+++ DATA EXTRACT
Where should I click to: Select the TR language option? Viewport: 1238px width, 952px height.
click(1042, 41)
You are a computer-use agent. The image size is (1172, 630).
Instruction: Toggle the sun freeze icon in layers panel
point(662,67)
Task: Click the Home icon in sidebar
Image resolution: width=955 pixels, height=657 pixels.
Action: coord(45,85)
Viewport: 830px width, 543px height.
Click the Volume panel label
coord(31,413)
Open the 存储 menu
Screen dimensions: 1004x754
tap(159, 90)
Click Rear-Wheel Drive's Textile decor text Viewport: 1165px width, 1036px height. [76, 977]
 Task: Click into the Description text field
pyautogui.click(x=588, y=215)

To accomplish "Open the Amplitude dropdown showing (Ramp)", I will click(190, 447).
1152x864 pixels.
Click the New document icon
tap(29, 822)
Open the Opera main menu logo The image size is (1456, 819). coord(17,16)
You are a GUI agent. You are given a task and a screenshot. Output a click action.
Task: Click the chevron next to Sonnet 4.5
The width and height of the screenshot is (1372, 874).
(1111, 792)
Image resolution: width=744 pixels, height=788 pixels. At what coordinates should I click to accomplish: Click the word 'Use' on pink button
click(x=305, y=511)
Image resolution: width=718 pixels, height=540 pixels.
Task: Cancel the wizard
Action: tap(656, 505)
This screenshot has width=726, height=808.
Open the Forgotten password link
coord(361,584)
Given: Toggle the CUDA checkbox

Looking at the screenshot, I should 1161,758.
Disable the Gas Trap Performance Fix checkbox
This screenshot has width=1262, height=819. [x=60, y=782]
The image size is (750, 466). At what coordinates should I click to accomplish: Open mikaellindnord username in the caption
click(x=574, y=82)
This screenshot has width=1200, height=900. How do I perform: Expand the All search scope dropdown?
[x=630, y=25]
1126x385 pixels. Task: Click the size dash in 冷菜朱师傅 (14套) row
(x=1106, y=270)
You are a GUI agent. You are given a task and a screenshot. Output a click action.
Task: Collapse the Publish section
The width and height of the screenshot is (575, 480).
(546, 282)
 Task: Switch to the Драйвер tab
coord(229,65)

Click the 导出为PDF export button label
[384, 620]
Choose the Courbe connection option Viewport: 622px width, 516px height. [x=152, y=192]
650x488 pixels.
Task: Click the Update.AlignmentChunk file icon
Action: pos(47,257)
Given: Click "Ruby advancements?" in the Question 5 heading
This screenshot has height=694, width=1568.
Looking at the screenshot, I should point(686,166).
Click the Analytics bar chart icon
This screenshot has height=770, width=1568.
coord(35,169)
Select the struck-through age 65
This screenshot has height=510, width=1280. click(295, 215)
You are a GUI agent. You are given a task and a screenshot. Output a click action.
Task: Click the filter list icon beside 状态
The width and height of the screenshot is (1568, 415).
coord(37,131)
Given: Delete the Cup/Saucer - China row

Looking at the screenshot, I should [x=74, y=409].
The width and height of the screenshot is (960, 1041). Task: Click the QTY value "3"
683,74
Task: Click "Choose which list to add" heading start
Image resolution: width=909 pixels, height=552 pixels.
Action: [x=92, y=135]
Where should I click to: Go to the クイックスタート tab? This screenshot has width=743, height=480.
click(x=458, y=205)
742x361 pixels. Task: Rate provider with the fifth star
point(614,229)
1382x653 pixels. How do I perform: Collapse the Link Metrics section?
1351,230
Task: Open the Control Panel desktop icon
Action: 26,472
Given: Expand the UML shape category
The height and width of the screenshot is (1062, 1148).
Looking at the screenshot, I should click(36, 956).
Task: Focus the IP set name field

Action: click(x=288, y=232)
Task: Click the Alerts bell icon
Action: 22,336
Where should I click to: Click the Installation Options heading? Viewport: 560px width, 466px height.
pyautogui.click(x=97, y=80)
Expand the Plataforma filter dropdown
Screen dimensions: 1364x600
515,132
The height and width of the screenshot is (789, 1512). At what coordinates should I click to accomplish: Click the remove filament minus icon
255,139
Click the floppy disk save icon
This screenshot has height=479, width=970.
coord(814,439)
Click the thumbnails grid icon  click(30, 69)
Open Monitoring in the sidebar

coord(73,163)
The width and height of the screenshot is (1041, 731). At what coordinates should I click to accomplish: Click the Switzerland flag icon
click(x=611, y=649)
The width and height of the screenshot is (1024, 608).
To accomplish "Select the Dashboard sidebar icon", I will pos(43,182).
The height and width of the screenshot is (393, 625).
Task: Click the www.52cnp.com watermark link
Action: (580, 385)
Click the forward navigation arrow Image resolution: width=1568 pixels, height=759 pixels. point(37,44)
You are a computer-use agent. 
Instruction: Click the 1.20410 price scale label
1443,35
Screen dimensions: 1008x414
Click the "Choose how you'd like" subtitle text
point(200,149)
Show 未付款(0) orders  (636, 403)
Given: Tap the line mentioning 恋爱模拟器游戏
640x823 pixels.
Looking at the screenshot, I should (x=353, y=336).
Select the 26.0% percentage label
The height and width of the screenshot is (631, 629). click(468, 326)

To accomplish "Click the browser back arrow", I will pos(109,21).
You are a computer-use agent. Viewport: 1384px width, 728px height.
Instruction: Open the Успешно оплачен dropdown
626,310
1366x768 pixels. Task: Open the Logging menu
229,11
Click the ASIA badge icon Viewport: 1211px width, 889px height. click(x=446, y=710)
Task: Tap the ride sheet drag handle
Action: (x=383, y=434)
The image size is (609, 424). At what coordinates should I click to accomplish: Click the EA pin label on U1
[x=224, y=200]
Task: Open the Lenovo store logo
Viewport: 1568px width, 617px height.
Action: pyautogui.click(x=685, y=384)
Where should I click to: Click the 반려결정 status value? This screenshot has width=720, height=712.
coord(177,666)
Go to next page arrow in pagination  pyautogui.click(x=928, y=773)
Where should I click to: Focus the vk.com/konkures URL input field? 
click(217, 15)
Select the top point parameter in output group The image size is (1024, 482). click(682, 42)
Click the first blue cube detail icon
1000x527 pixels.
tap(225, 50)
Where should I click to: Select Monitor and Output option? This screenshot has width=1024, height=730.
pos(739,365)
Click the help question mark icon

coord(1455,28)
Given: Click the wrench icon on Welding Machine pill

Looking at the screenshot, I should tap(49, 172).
++++++
REQUIREMENTS: Arrange every line of the records above into a numbered list, omitting the blank lines.

RESULT OF THE EXERCISE:
1. Where should I click to: Select the TR language option? Viewport: 1238px width, 952px height.
2. click(1042, 41)
3. You are a computer-use agent. The image size is (1172, 630).
4. Instruction: Toggle the sun freeze icon in layers panel
5. point(662,67)
6. Task: Click the Home icon in sidebar
7. Image resolution: width=955 pixels, height=657 pixels.
8. Action: coord(45,85)
9. Viewport: 830px width, 543px height.
10. Click the Volume panel label
11. coord(31,413)
12. Open the 存储 menu
13. Screen dimensions: 1004x754
14. tap(159, 90)
15. Click Rear-Wheel Drive's Textile decor text Viewport: 1165px width, 1036px height. [76, 977]
16.  Task: Click into the Description text field
17. pyautogui.click(x=588, y=215)
18. To accomplish "Open the Amplitude dropdown showing (Ramp)", I will click(190, 447).
19. 1152x864 pixels.
20. Click the New document icon
21. tap(29, 822)
22. Open the Opera main menu logo The image size is (1456, 819). coord(17,16)
23. You are a GUI agent. You are given a task and a screenshot. Output a click action.
24. Task: Click the chevron next to Sonnet 4.5
25. The width and height of the screenshot is (1372, 874).
26. (1111, 792)
27. Image resolution: width=744 pixels, height=788 pixels. At what coordinates should I click to accomplish: Click the word 'Use' on pink button
28. click(x=305, y=511)
29. Image resolution: width=718 pixels, height=540 pixels.
30. Task: Cancel the wizard
31. Action: tap(656, 505)
32. This screenshot has width=726, height=808.
33. Open the Forgotten password link
34. coord(361,584)
35. Given: Toggle the CUDA checkbox
36. Looking at the screenshot, I should 1161,758.
37. Disable the Gas Trap Performance Fix checkbox
38. This screenshot has width=1262, height=819. [x=60, y=782]
39. The image size is (750, 466). At what coordinates should I click to accomplish: Open mikaellindnord username in the caption
40. click(x=574, y=82)
41. This screenshot has width=1200, height=900. How do I perform: Expand the All search scope dropdown?
42. [x=630, y=25]
43. 1126x385 pixels. Task: Click the size dash in 冷菜朱师傅 (14套) row
44. (x=1106, y=270)
45. You are a GUI agent. You are given a task and a screenshot. Output a click action.
46. Task: Collapse the Publish section
47. The width and height of the screenshot is (575, 480).
48. (546, 282)
49.  Task: Switch to the Драйвер tab
50. coord(229,65)
51. Click the 导出为PDF export button label
52. [384, 620]
53. Choose the Courbe connection option Viewport: 622px width, 516px height. [x=152, y=192]
54. 650x488 pixels.
55. Task: Click the Update.AlignmentChunk file icon
56. Action: pos(47,257)
57. Given: Click "Ruby advancements?" in the Question 5 heading
58. This screenshot has height=694, width=1568.
59. Looking at the screenshot, I should point(686,166).
60. Click the Analytics bar chart icon
61. This screenshot has height=770, width=1568.
62. coord(35,169)
63. Select the struck-through age 65
64. This screenshot has height=510, width=1280. click(295, 215)
65. You are a GUI agent. You are given a task and a screenshot. Output a click action.
66. Task: Click the filter list icon beside 状态
67. The width and height of the screenshot is (1568, 415).
68. coord(37,131)
69. Given: Delete the Cup/Saucer - China row
70. Looking at the screenshot, I should [x=74, y=409].
71. The width and height of the screenshot is (960, 1041). Task: Click the QTY value "3"
72. 683,74
73. Task: Click "Choose which list to add" heading start
74. Image resolution: width=909 pixels, height=552 pixels.
75. Action: [x=92, y=135]
76. Where should I click to: Go to the クイックスタート tab? This screenshot has width=743, height=480.
77. click(x=458, y=205)
78. 742x361 pixels. Task: Rate provider with the fifth star
79. point(614,229)
80. 1382x653 pixels. How do I perform: Collapse the Link Metrics section?
81. 1351,230
82. Task: Open the Control Panel desktop icon
83. Action: 26,472
84. Given: Expand the UML shape category
85. The height and width of the screenshot is (1062, 1148).
86. Looking at the screenshot, I should click(36, 956).
87. Task: Focus the IP set name field
88. Action: click(x=288, y=232)
89. Task: Click the Alerts bell icon
90. Action: 22,336
91. Where should I click to: Click the Installation Options heading? Viewport: 560px width, 466px height.
92. pyautogui.click(x=97, y=80)
93. Expand the Plataforma filter dropdown
94. Screen dimensions: 1364x600
95. 515,132
96. The height and width of the screenshot is (789, 1512). At what coordinates should I click to accomplish: Click the remove filament minus icon
97. 255,139
98. Click the floppy disk save icon
99. This screenshot has height=479, width=970.
100. coord(814,439)
101. Click the thumbnails grid icon  click(30, 69)
102. Open Monitoring in the sidebar
103. coord(73,163)
104. The width and height of the screenshot is (1041, 731). At what coordinates should I click to accomplish: Click the Switzerland flag icon
105. click(x=611, y=649)
106. The width and height of the screenshot is (1024, 608).
107. To accomplish "Select the Dashboard sidebar icon", I will pos(43,182).
108. The height and width of the screenshot is (393, 625).
109. Task: Click the www.52cnp.com watermark link
110. Action: (580, 385)
111. Click the forward navigation arrow Image resolution: width=1568 pixels, height=759 pixels. point(37,44)
112. You are a computer-use agent. 
113. Instruction: Click the 1.20410 price scale label
114. 1443,35
115. Screen dimensions: 1008x414
116. Click the "Choose how you'd like" subtitle text
117. point(200,149)
118. Show 未付款(0) orders  (636, 403)
119. Given: Tap the line mentioning 恋爱模拟器游戏
120. 640x823 pixels.
121. Looking at the screenshot, I should (x=353, y=336).
122. Select the 26.0% percentage label
123. The height and width of the screenshot is (631, 629). click(468, 326)
124. To accomplish "Click the browser back arrow", I will pos(109,21).
125. You are a computer-use agent. Viewport: 1384px width, 728px height.
126. Instruction: Open the Успешно оплачен dropdown
127. 626,310
128. 1366x768 pixels. Task: Open the Logging menu
129. 229,11
130. Click the ASIA badge icon Viewport: 1211px width, 889px height. click(x=446, y=710)
131. Task: Tap the ride sheet drag handle
132. Action: (x=383, y=434)
133. The image size is (609, 424). At what coordinates should I click to accomplish: Click the EA pin label on U1
134. [x=224, y=200]
135. Task: Open the Lenovo store logo
136. Viewport: 1568px width, 617px height.
137. Action: pyautogui.click(x=685, y=384)
138. Where should I click to: Click the 반려결정 status value? This screenshot has width=720, height=712.
139. coord(177,666)
140. Go to next page arrow in pagination  pyautogui.click(x=928, y=773)
141. Where should I click to: Focus the vk.com/konkures URL input field? 
142. click(217, 15)
143. Select the top point parameter in output group The image size is (1024, 482). click(682, 42)
144. Click the first blue cube detail icon
145. 1000x527 pixels.
146. tap(225, 50)
147. Where should I click to: Select Monitor and Output option? This screenshot has width=1024, height=730.
148. pos(739,365)
149. Click the help question mark icon
150. coord(1455,28)
151. Given: Click the wrench icon on Welding Machine pill
152. Looking at the screenshot, I should tap(49, 172).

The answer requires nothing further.